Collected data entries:
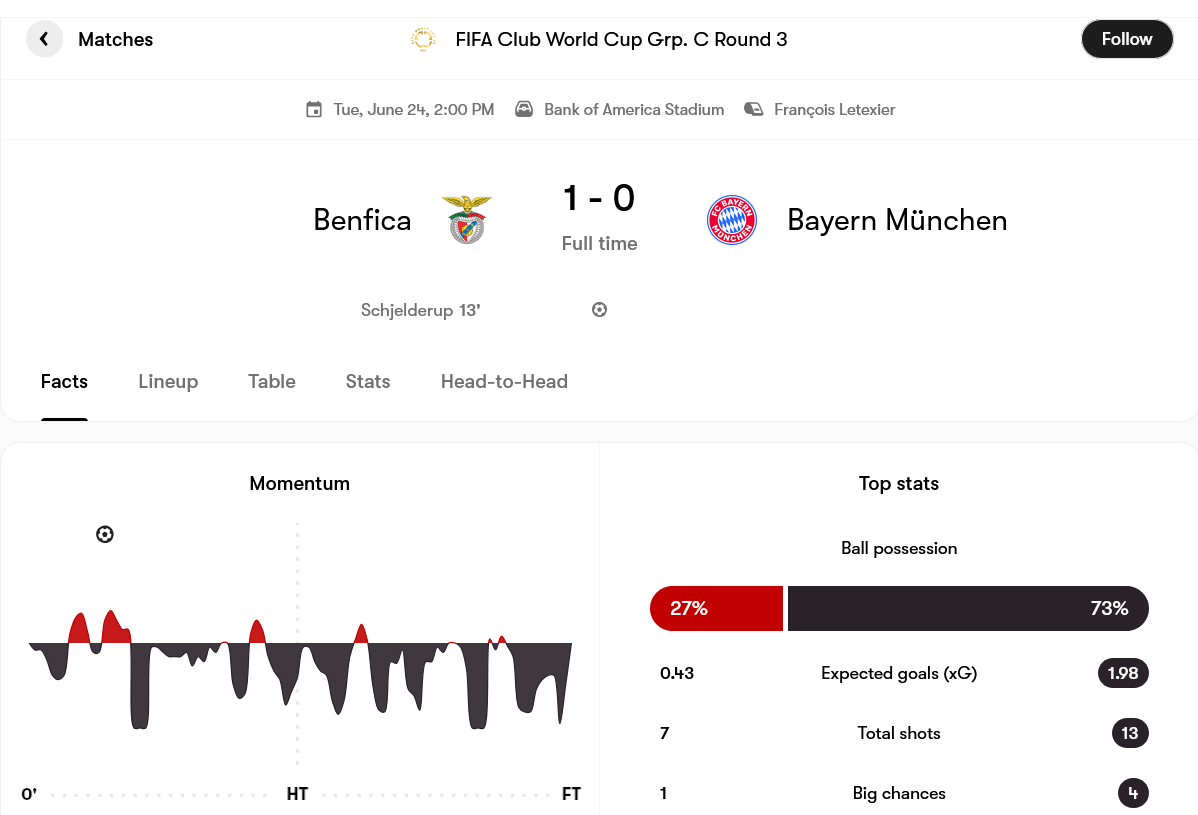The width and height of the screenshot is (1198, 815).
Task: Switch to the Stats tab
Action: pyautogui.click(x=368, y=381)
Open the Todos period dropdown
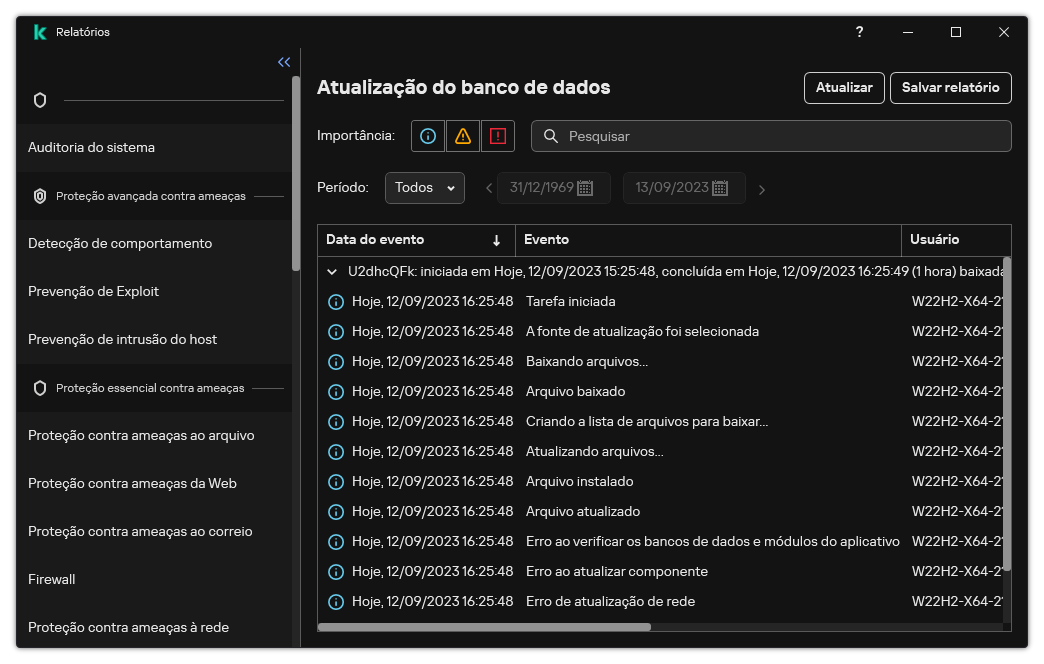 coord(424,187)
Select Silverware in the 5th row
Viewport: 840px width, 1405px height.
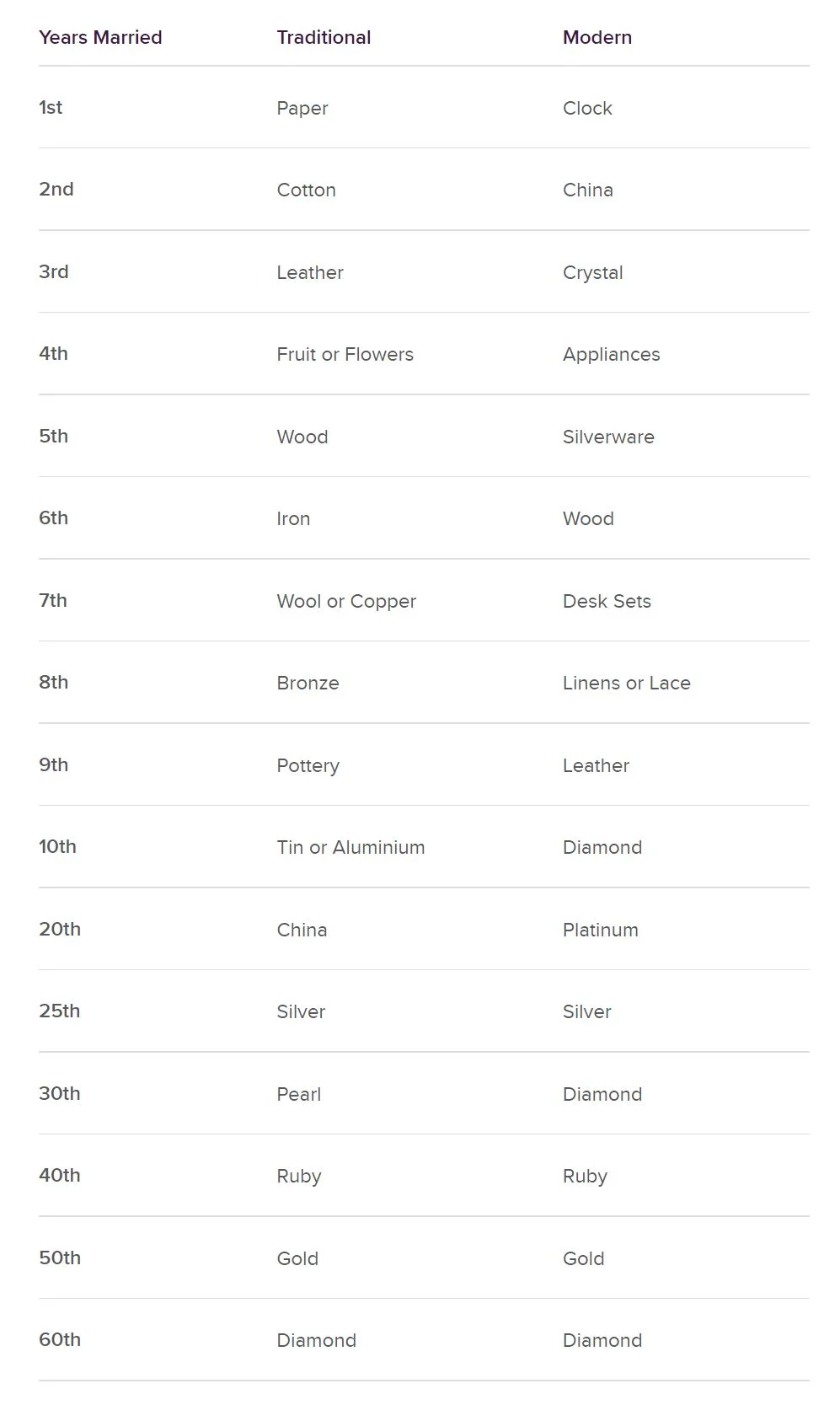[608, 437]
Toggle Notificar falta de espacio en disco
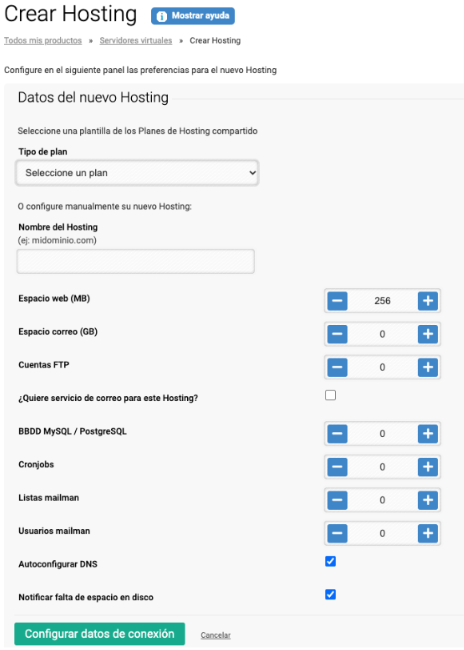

◆ PROBLEM
Take the line containing "Select Silverware in the 5th row" as the first line and the last line of the data above as the final one, and output exactly the lines between them, inclusive, with no pictures.

◆ YOUR SOLUTION
Select Silverware in the 5th row
Viewport: 840px width, 1405px height.
[608, 437]
Toggle Notificar falta de espacio en disco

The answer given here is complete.